The AP Settles Over NBA Twitter Lawsuit, Pays $20,000 Fine

The Associated Press has settled a lawsuit with an NBA referee who felt he was defamed by a tweet from one of their writers.

The AP has agreed to pay $20,000 in damages to the referee to cover his legal costs, as well as remove the tweet from the writer’s account.

As we reported when this lawsuit came to light in March, AP reporter Jon Krawczynski tweeted the following after a call that NBA referee William Spooner made during a January 24th game:

“Ref Bill Spooner told Rambis he’d ‘get it back’ after a bad call. Then he made an even worse call on Rockets. That’s NBA officiating folks.”

And that tweet ended up costing his organization $20,000.

Spooner took the AP to court over this tweet, claiming that this tweet reported the conversation between Spooner and Rambis as fact, when it did not actually happen. He also noted in his lawsuit that the tweet caused a disciplinary investigation into his actions that night, and tarnished his reputation.

This week, the two parties came to an agreement which saw the AP pay $20,000 for Spooner’s legal fees, remove the tweet from Krawczynski’s account, and issue the following statement:

“AP and its reporter Jon Krawczynski learned through discovery that referee Bill Spooner and coach Kurt Rambis have both consistently and independently denied that Mr. Spooner told the coach ‘he’d get it back’ in an exchange that occurred after a disputed call against the Timberwolves on Jan. 24, 2011, as Mr. Krawczynski had tweeted from courtside that night. Mr. Spooner has testified that he instead told the coach he would ‘get back’ to him after reviewing videotape of the play during a halftime break.

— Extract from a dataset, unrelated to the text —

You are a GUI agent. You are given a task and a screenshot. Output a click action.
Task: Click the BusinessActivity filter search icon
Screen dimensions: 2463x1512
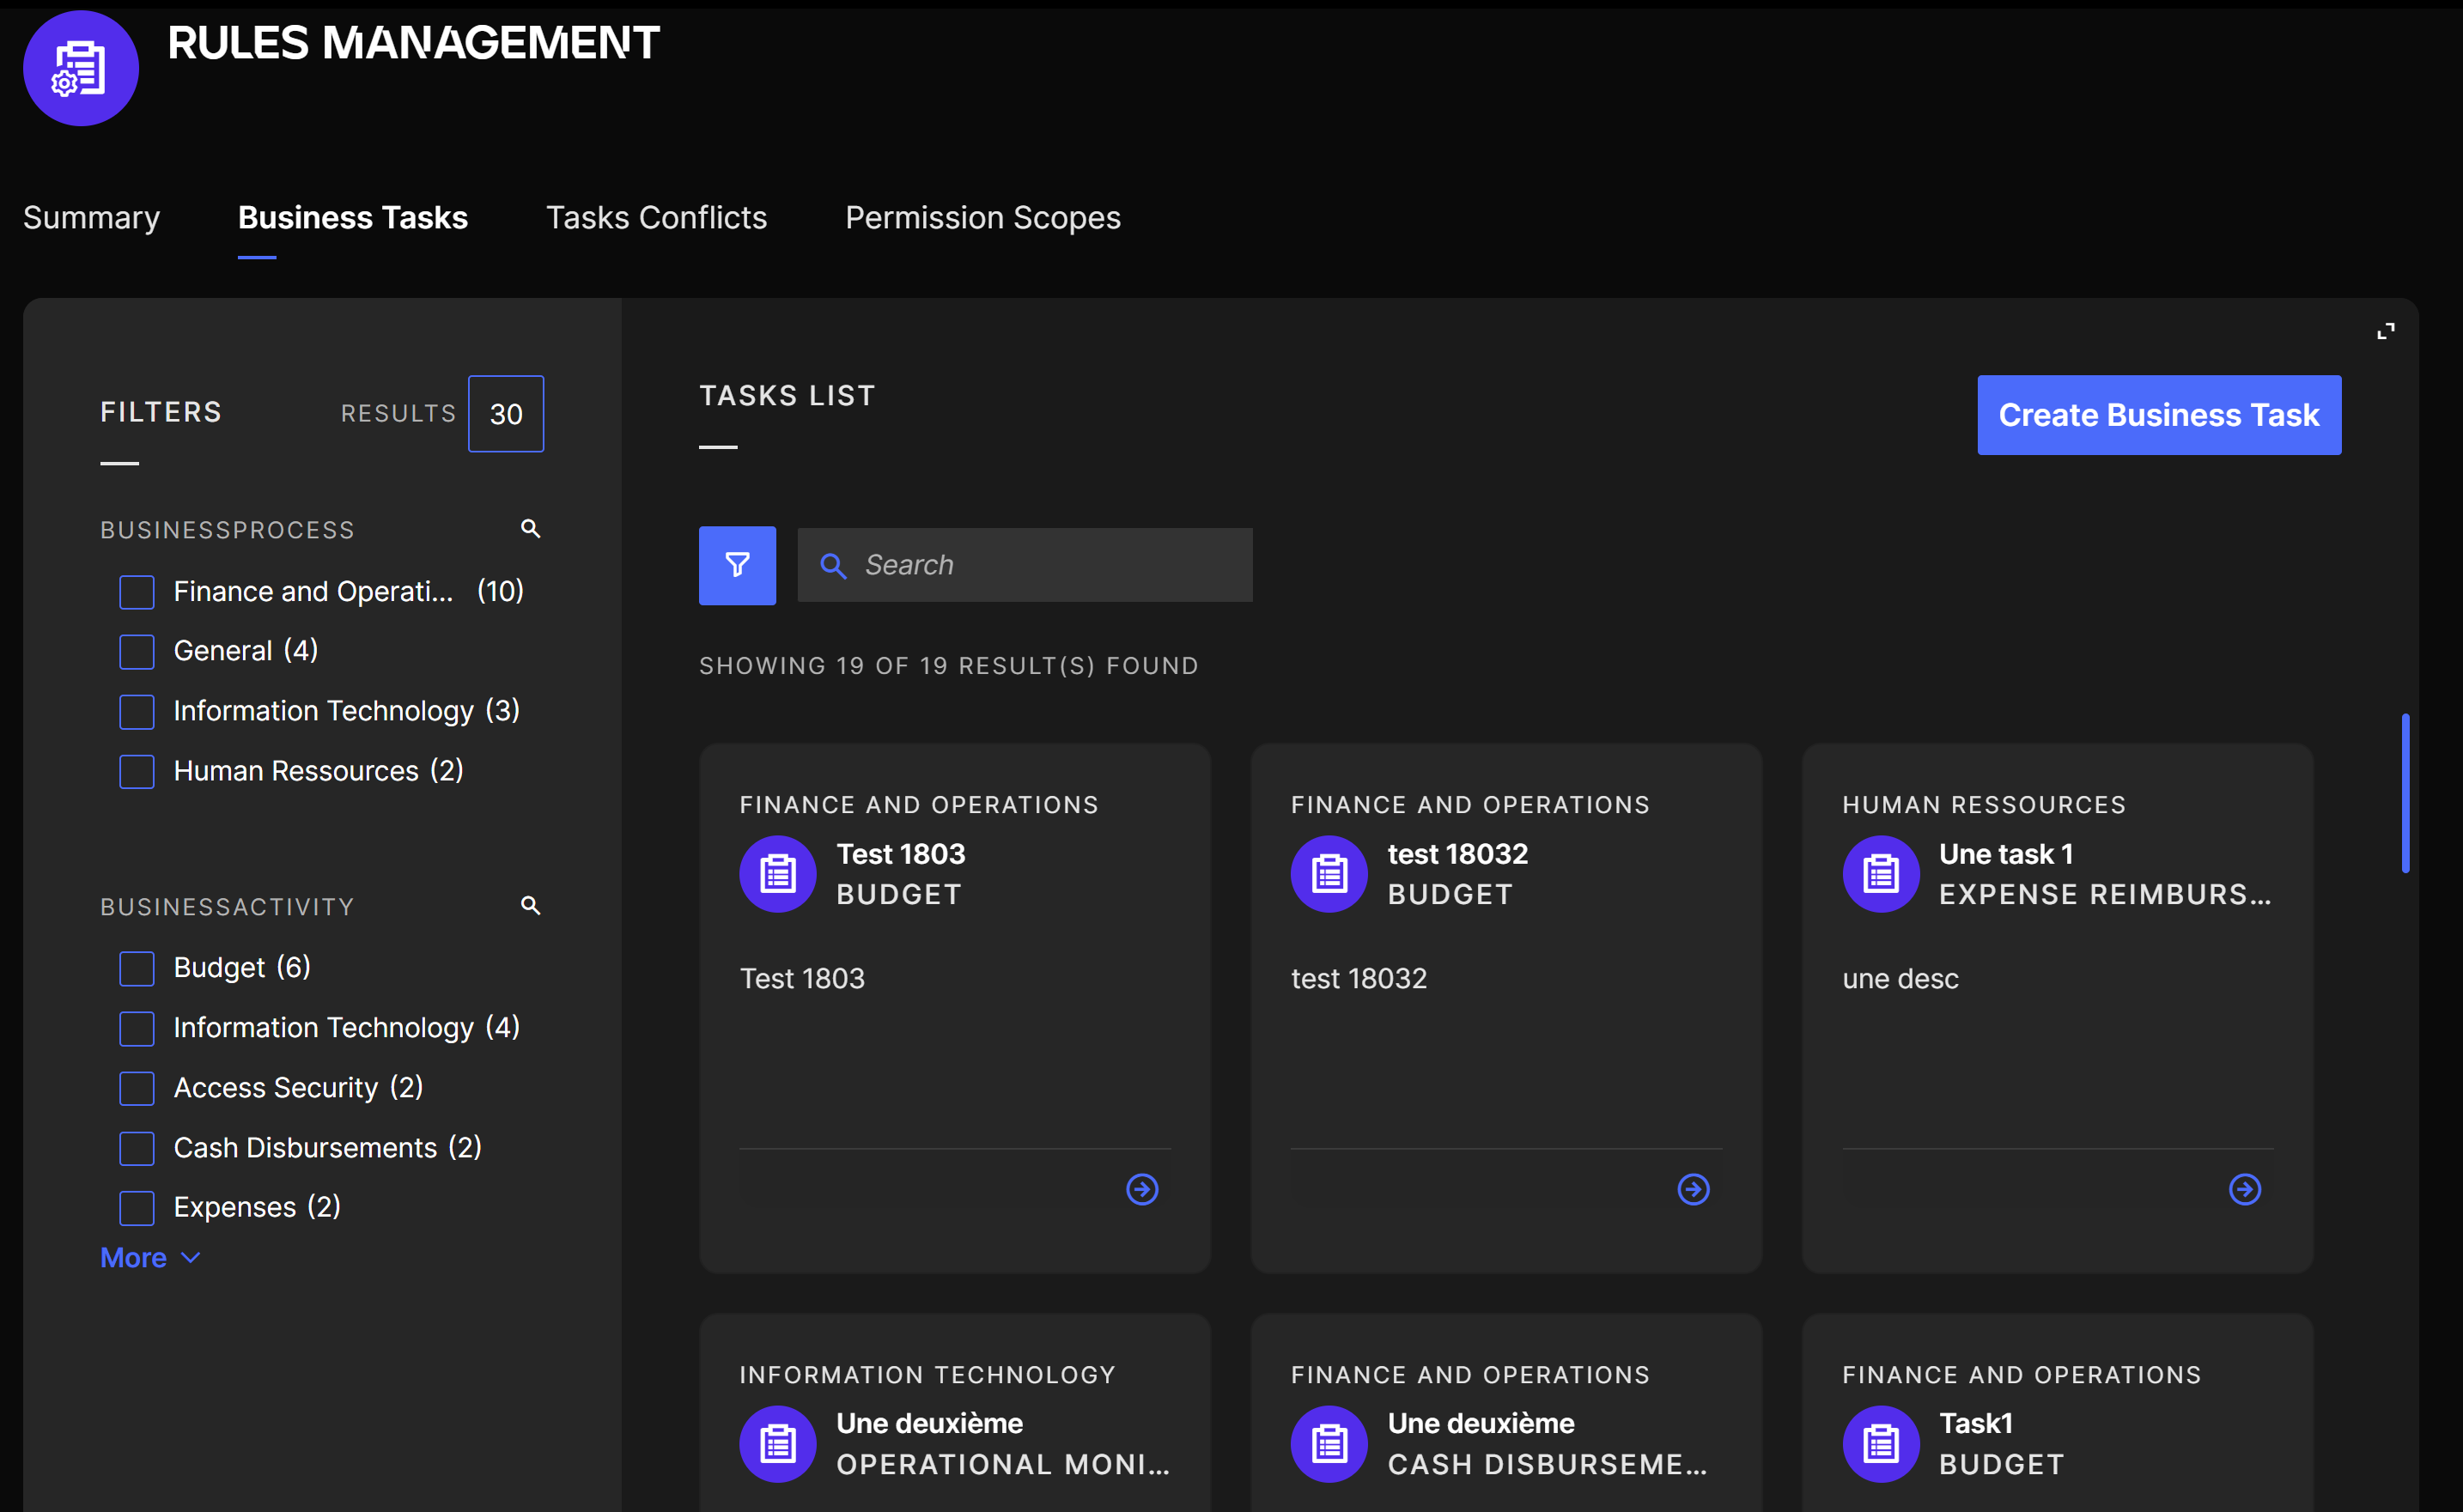pos(530,905)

“The NBA promptly investigated at the time and concluded that Mr. Spooner had acted properly. AP was initially unaware of the investigation and does not contest the NBA’s finding. During the game, Mr. Krawczynski tweeted what he believed he had heard. Mr. Krawczynski acknowledges the possibility that he misunderstood what Mr. Spooner said and has therefore removed the Tweet from his APKrawczynski Twitter feed.”

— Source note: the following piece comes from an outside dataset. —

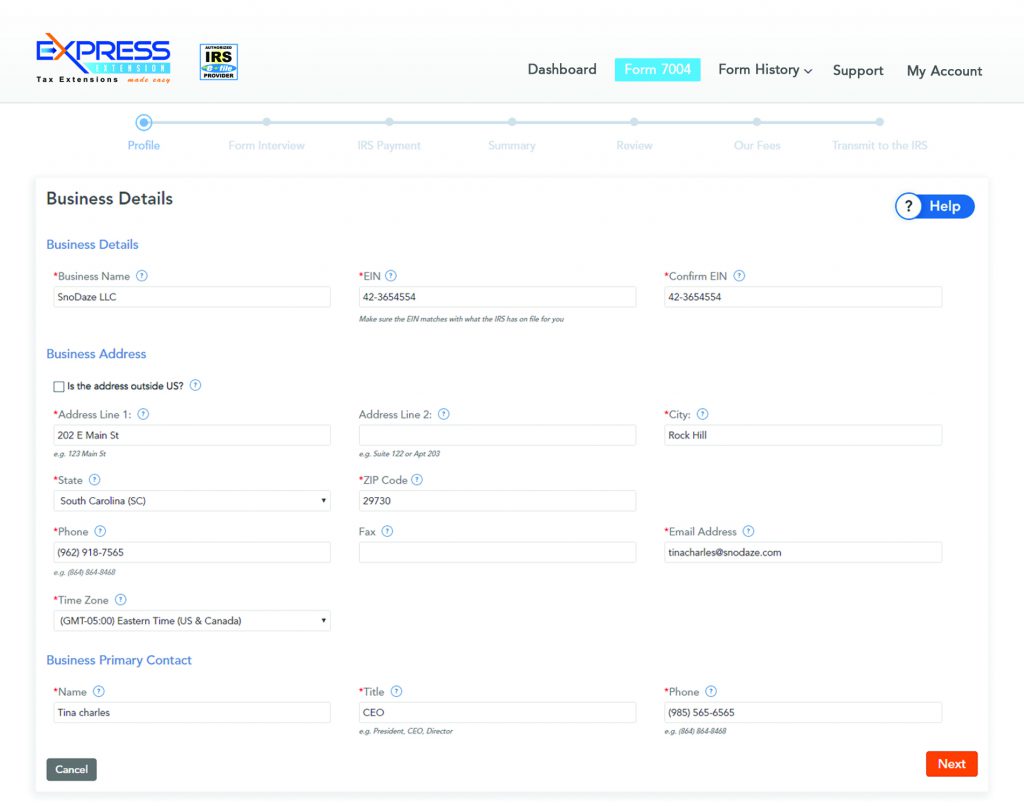This screenshot has width=1024, height=807.
Task: Click the help icon beside Business Name
Action: tap(142, 276)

This is only the latest in a string of Twitter lawsuits. Perhaps the most notorious (and expensive) was Courtney Love’s lawsuit in which she defamed a dress maker and was required to pay $430,000 in damages. There was also a case of a politician being ordered to pay over £50,000 over a tweeted political smear, and there is currently a million-dollar lawsuit in the courts against a Portland blogger for defamatory tweets made against a doctor.